Ahmed Mustafa hat einen dunkelbraunen Fleck von der Größe einer Zehn-Cent-Münze mitten auf der Stirn. Die Haut an dieser Stelle ist rau und uneben. Trotzdem käme der ägyptische Buchhalter nie auf die Idee, deshalb zum Hautarzt zu gehen. Im Gegenteil: Der 31-Jährige ist stolz auf den Fleck, der - wie er selbst sagt - durch häufiges Beten entstanden ist. Denn Frömmigkeit steht in Ägypten hoch im Kurs - auch nach dem Sturz der islamistischen Regierung unter Präsident Mohammed Mursi. 

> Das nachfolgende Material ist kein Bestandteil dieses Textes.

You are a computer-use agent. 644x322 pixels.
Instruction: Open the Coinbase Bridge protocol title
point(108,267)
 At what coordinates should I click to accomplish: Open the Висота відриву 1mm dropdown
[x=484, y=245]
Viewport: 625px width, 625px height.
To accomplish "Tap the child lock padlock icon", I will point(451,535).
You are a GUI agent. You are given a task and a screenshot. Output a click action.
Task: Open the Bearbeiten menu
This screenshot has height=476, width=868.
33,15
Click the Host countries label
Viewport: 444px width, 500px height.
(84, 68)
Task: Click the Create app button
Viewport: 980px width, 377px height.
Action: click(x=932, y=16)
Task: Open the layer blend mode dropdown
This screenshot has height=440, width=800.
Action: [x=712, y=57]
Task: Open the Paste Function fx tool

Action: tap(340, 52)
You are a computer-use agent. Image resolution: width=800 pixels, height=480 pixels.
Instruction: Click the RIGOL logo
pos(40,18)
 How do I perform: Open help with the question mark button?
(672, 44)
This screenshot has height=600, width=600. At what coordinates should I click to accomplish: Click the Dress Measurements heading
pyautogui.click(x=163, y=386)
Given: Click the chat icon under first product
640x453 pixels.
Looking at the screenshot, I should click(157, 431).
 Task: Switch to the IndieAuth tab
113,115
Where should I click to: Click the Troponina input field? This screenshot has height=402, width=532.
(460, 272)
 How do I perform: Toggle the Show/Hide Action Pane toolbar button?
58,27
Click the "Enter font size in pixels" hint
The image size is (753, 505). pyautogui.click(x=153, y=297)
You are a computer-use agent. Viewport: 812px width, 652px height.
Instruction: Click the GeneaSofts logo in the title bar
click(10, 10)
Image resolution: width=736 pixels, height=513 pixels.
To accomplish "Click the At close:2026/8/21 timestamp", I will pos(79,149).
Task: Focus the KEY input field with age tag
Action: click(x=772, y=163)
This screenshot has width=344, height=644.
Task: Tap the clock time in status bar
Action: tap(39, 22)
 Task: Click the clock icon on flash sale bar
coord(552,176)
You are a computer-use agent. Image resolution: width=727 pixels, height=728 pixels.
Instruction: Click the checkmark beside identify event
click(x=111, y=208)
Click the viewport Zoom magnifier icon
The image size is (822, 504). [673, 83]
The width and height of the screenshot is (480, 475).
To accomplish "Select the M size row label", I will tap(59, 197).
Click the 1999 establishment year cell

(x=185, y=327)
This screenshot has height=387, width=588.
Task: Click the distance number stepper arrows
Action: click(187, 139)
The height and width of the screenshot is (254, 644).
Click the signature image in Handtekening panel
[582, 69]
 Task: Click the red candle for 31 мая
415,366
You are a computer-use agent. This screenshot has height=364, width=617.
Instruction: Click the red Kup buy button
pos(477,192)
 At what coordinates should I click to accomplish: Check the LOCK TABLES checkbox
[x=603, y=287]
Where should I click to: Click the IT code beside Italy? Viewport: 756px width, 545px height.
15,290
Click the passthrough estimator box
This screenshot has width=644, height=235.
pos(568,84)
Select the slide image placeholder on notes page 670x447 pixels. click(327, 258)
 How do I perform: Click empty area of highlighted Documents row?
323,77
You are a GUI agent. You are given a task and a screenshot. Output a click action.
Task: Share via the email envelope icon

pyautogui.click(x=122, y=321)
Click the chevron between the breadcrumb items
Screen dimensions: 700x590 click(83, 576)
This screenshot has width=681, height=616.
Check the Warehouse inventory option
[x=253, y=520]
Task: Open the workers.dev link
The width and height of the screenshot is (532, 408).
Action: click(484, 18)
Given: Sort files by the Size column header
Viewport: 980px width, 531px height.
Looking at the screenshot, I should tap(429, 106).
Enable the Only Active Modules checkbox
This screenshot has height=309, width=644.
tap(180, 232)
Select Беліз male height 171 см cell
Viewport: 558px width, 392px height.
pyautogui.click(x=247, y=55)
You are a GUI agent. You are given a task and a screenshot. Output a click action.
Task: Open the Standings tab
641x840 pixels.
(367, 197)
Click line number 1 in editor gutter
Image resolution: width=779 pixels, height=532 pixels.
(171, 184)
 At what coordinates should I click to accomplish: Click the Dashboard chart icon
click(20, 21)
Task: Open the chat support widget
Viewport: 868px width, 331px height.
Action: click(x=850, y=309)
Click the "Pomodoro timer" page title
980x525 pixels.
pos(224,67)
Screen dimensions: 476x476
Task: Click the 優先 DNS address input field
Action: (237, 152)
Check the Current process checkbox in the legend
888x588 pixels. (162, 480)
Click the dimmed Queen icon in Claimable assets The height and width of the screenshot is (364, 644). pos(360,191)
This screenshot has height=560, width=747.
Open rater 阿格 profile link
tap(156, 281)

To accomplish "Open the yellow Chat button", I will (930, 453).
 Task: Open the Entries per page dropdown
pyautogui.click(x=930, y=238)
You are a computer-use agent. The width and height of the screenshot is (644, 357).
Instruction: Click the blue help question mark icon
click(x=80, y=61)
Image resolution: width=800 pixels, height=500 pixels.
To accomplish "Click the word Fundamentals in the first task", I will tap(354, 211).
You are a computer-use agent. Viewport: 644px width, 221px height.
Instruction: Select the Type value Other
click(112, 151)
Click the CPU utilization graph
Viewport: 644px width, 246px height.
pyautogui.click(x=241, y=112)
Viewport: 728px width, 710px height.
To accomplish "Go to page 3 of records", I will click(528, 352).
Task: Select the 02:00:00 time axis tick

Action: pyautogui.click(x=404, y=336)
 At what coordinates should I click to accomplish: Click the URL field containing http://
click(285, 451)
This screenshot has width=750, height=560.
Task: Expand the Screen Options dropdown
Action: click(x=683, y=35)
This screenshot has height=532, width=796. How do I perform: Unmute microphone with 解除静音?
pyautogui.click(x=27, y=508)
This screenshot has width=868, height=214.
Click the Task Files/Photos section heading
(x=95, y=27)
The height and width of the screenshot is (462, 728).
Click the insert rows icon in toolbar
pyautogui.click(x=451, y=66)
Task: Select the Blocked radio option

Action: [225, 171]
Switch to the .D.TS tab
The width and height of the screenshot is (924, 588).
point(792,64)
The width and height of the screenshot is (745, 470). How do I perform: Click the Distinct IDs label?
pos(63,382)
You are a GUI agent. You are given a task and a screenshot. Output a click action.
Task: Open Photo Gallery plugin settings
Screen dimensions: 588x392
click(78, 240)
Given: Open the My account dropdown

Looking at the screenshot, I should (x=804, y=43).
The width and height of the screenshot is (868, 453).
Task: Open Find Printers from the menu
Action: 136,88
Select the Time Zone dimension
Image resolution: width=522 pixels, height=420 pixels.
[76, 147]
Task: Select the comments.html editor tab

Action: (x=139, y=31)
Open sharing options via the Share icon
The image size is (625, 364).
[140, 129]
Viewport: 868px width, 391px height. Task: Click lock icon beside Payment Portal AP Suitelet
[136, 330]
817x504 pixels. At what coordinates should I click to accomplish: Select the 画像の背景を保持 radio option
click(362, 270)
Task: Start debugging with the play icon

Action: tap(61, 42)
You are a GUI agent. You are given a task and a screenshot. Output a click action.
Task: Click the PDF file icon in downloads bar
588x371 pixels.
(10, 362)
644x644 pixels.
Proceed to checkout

34 Mal mit der Stirn auf den Boden

Wenn ein Muslim alle fünf täglichen Gebete verrichtet, dann berührt er dabei genau 34 Mal mit der Stirn den Boden. Doch der Kairoer Dermatologe Chalid al-Hoschi geht davon aus, dass das Gebetsmal nicht alleine durch "normales Beten" entstehen kann. Medizinisch gesehen handelt es sich seinen Beobachtungen zufolge "um eine Verdickung der Epidermis, verbunden mit einer Zunahme der Zahl der Pigmentzellen, die mit einer leichten Narbenbildung und erweiterten Blutgefäßen einhergeht".

Absichtlich viel Druck

Mit Bakterien oder schmutzigen Teppichen habe das nichts zu tun.  "Ich selbst bete fünfmal täglich, und ich habe diesen Fleck nicht", sagt der bekannte Hautarzt und Schönheitschirurg, der früher in Saudi-Arabien und den USA praktiziert hatte. Er ist überzeugt: "Wenn man nicht absichtlich besonders viel Druck ausübt und gleichzeitig den Kopf auf dem Gebetsteppich oder einer Strohmatte hin und her bewegt, kann kein Gebetsmal entstehen."

Kopf zum Gebet auf einen Stein

Eine Ausnahme bildeten hier lediglich die schiitischen Muslime, die ihre Stirn beim Beten gelegentlich auf einem kleinen Stein platzierten. Im mehrheitlich sunnitischen Ägypten sind die Schiiten allerdings eine sehr kleine Minderheit. Genaue Zahlen darüber, wie viele Muslime in Ägypten das dunkle Gebetsmal haben, das wegen seiner etwas schrumpeligen Form im Volksmund auch liebevoll "Rosine" (arabisch: "Sebiba") genannt wird, gibt es nicht.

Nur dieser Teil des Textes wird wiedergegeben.